基于BERT实现简单的情感分类任务

基于BERT实现简单的情感分类任务

项目链接:

https://github.com/yyxx1997/pytorch/tree/master/bert-sst2

任务简介

情感分类是指根据文本所表达的含义和情感信息将文本划分成褒扬的或贬义的两种或几种类型,是对文本作者倾向性和观点、态度的划分,因此有时也称倾向性分析(opinion analysis)。

本文通过简单的情感二分类任务作为样例,展示如何利用预训练模型 BERT进行简单的Finetune过程。

数据准备

此任务以演示BERT用法为主,数据集采用SST-2的子集,即在原本数据集基础上进行抽取得到的部分,总计10000条。

SST-2数据集

SST数据集: 斯坦福大学发布的一个情感分析数据集,主要针对电影评论来做情感分类,因此SST属于单个句子的文本分类任务(其中SST-2是二分类,SST-5是五分类,SST-5的情感极性区分的更细致)

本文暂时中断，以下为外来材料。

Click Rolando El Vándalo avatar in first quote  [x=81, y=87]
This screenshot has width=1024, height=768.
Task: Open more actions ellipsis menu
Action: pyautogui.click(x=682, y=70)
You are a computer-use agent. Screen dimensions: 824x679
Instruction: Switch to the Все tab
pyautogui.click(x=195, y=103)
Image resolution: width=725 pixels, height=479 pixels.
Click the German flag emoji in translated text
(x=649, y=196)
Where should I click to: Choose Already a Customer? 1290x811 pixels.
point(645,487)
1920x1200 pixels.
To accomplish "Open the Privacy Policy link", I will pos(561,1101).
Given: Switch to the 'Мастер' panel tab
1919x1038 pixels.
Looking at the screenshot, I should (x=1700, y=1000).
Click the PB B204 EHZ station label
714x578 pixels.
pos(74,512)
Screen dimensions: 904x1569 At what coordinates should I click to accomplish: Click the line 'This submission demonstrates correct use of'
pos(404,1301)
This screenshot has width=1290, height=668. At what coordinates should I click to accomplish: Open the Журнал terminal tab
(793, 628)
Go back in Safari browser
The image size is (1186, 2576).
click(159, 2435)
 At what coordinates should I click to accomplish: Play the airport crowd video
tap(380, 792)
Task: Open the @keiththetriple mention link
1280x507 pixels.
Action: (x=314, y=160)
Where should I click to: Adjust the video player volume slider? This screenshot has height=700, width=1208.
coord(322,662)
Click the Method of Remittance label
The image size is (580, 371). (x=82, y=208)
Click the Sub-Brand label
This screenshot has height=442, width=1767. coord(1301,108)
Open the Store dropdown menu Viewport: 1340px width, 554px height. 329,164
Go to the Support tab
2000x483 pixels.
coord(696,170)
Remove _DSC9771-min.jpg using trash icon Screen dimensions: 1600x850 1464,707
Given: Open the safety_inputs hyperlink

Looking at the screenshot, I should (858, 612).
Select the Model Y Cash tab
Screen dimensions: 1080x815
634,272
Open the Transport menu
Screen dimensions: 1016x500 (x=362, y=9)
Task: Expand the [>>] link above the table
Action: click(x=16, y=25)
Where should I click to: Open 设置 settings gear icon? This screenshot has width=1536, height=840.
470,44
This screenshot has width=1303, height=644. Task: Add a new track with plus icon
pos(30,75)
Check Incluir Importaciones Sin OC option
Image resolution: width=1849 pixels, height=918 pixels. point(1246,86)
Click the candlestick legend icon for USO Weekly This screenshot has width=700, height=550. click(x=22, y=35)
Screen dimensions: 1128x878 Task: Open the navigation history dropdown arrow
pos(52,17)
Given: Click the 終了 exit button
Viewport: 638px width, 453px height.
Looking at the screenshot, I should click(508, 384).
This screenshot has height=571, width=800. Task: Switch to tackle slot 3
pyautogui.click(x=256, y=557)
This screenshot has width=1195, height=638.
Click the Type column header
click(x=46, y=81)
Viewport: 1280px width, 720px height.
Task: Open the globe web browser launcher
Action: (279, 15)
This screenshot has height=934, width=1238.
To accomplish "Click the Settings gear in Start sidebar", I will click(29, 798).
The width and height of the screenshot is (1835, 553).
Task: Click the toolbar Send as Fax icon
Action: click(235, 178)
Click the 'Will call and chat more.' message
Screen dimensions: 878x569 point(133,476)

SST数据集地址:https://nlp.stanford.edu/sentiment/index.html

有关SST数据的处理部分不再赘述,这里给出抽取结果:sst2_shuffled.tsv

示例

0——positive
1——negative

sentiment polaritysentence1this is the case of a pregnant premise being wasted by a…0is office work really as alienating as ‘bartleby’ so effectively…0horns and halos benefits from serendipity but also reminds…1heavy-handed exercise in time-vaulting literary pretension.0easily one of the best and most exciting movies of the year.1you . . . get a sense of good intentions derailed by a failure…1johnson has , in his first film , set himself a task he is not nearly up to.

数据加载

在这里并不体现参数调优的过程,只设置训练集和测试集,没有验证集。

def load_sentence_polarity(data_path, train_ratio=0.8):

    all_data = []

    categories = set()
    with open(data_path, 'r', encoding="utf8") as file:
        for sample in file.readlines():

            polar, sent = sample.strip().split("\t")
            categories.add(polar)
            all_data.append((polar, sent))
    length = len(all_data)
    train_len = int(length * train_ratio)
    train_data = all_data[:train_len]
    test_data = all_data[train_len:]
    return train_data, test_data, categories

定义Dataset和Dataloader为后续模型提供数据:

class BertDataset(Dataset):
    def __init__(self, dataset):
        self.dataset = dataset
        self.data_size = len(dataset)

    def __len__(self):
        return self.data_size

    def __getitem__(self, index):

        return self.dataset[index]

def coffate_fn(examples):
    inputs, targets = [], []
    for polar, sent in examples:
        inputs.append(sent)
        targets.append(int(polar))
    inputs = tokenizer(inputs,
                       padding=True,
                       truncation=True,
                       return_tensors="pt",
                       max_length=512)
    targets = torch.tensor(targets)
    return inputs, targets

data_path = "sst2_shuffled.tsv"

train_data, test_data, categories = load_sentence_polarity(
    data_path=data_path, train_ratio=train_ratio)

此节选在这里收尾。